Note that distinct values in the country columns become the column names.

Note: Simply using df.groupBy() also gives us entire dataset as a RelationalGroupedDataset on which we can invoke aggregate methods or pivot methods.

CH7.4 Grouping Set, Rollup, Cube and grouping_id()

Grouping Set:

Grouping Sets: Used to perform aggregations across multiple groups. Grouping sets are a low-level tool for combining sets of aggregations together. They give you the ability to create arbitrary aggregation in their group-by statements.

Grouping sets depend on null values for aggregation levels. If you do not filter-out null values, you will get incorrect results. This applies to cubes, rollups, and grouping sets.

The GROUPING SETS operator is only available in SQL. To perform the same in DataFrames, you use the rollup and cube operators—which allow us to get the same results.
To include the total number of items, regardless of customer or stock code, we simply specify that we would like to aggregate at that level, as well, in our grouping set. (as shown in next example) . This is, effectively, the union of several different groupings together

val dfNoNull = dfWithDate.drop()

        dfNoNull.createOrReplaceTempView("dfNoNull")

SELECT CustomerId, stockCode, sum(Quantity) FROM
    dfNoNull

        GROUP BY customerId, stockCode GROUPING SETS((customerId,
    stockCode))

        ORDER BY CustomerId DESC, stockCode DESC

SELECT CustomerId, stockCode, sum(Quantity) FROM
    dfNoNull

        GROUP BY customerId, stockCode GROUPING SETS((customerId,
    stockCode),())

        ORDER BY CustomerId DESC, stockCode DESC

Rollups:

Grouping Set and group by are for explicit groupings. A rollup is a multidimensional aggregation that performs a variety of group-by style calculations for us.
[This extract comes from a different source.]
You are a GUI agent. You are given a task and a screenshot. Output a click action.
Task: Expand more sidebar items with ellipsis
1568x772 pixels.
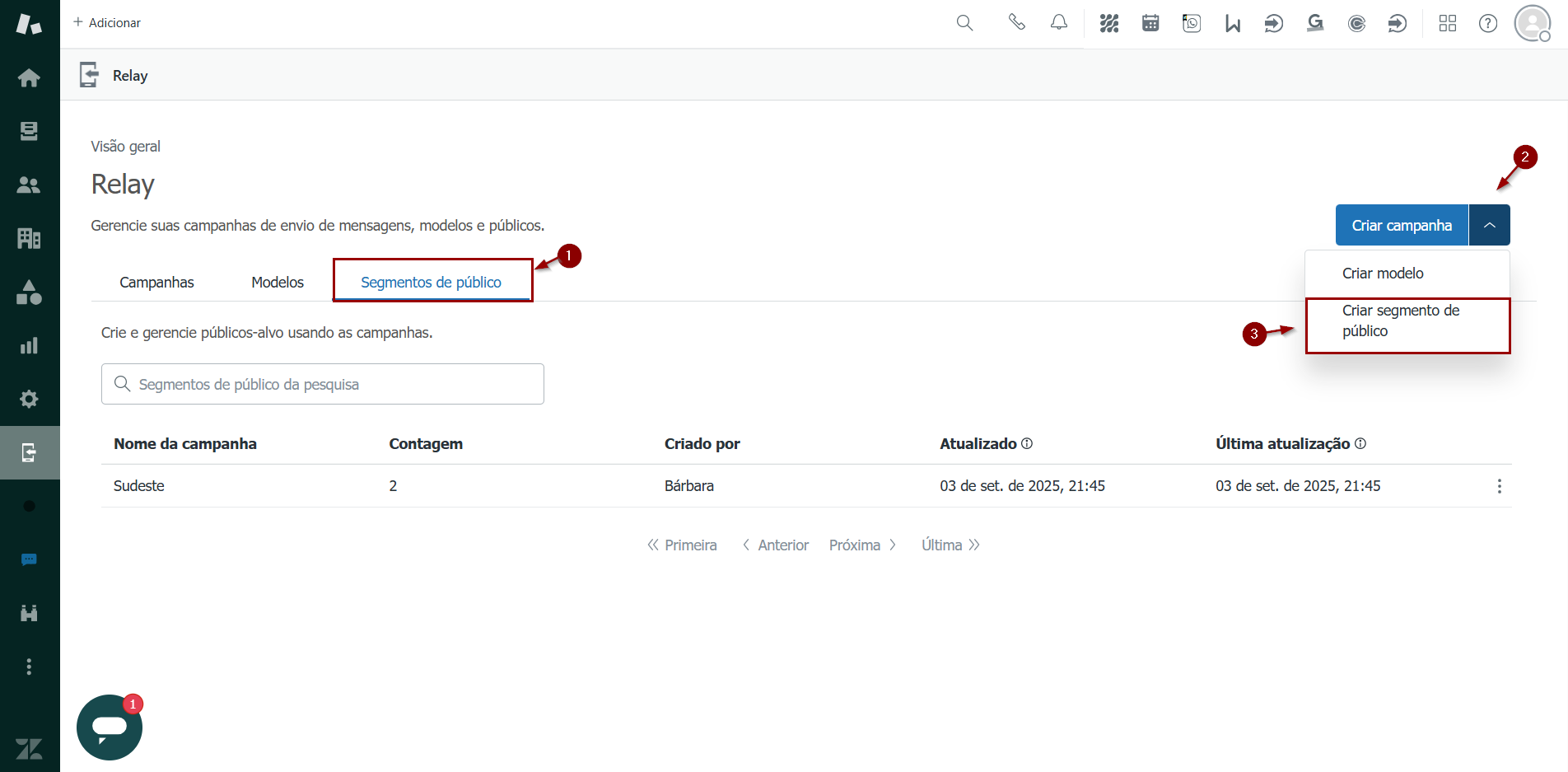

Following example create a rollup that looks across time (with our new Date column) and space (with the Country column) and creates a new DataFrame that includes the grand total over all dates, the grand total for each date in the DataFrame, and the subtotal for each country on each date in the DataFrame. :

scala>    
    val dfNoNull = dfWithDate.drop()

dfNoNull: org.apache.spark.sql.DataFrame =
    [InvoiceNo: string, StockCode: string ... 7 more fields]

scala>    
    val rolledUpDF = dfNoNull.rollup("Date",
    "Country").agg(sum("Quantity")).selectExpr("Date",
    "Country", "`sum(Quantity)` as total_quantity").orderBy("Date")

rolledUpDF:
    org.apache.spark.sql.Dataset[org.apache.spark.sql.Row] = [Date: date,
    Country: string ... 1 more field]

scala>    
    rolledUpDF.show()

+----------+--------------+--------------+

|     
    Date|      
    Country|total_quantity|

+----------+--------------+--------------+

|     
    null|          null|       5176450|

|2010-12-01|       
    Norway|          1852|

|2010-12-01|       
    France|           449|

|2010-12-01|          null|         26814|

|2010-12-01|    
    Australia|           107|

|2010-12-01|  
    Netherlands|            97|

|2010-12-01|      
    Germany|           117|

|2010-12-01|          EIRE|           243|

|2010-12-01|United Kingdom|         23949|

|2010-12-02|      
    Germany|           146|

|2010-12-02|          null|         21023|

|2010-12-02|          EIRE|             4|

|2010-12-02|United Kingdom|         20873|

|2010-12-03|       
    Poland|           140|

|2010-12-03|  
    Switzerland|           110|

|2010-12-03|       
    France|           239|

|2010-12-03|          null|         14830|

|2010-12-03|         Italy|           164|

|2010-12-03|     
    Portugal|            65|

|2010-12-03|         Spain|           400|

+----------+--------------+--------------+

only showing top 20 rows

Now where you see the null values is where you’ll find the grand totals. A null in both rollup columns specifies the grand total across both of those columns

Following is the definition of the rollup method on Dataframe. Note that this also returns a RelationalGroupedDataset allowing us to use all the aggregate functions available:

def rollup(col1: String, cols: String*): RelationalGroupedDataset

Create a multi-dimensional rollup for the current Dataset using the specified columns, so we can run aggregation on them. See RelationalGroupedDataset for all the available aggregate functions.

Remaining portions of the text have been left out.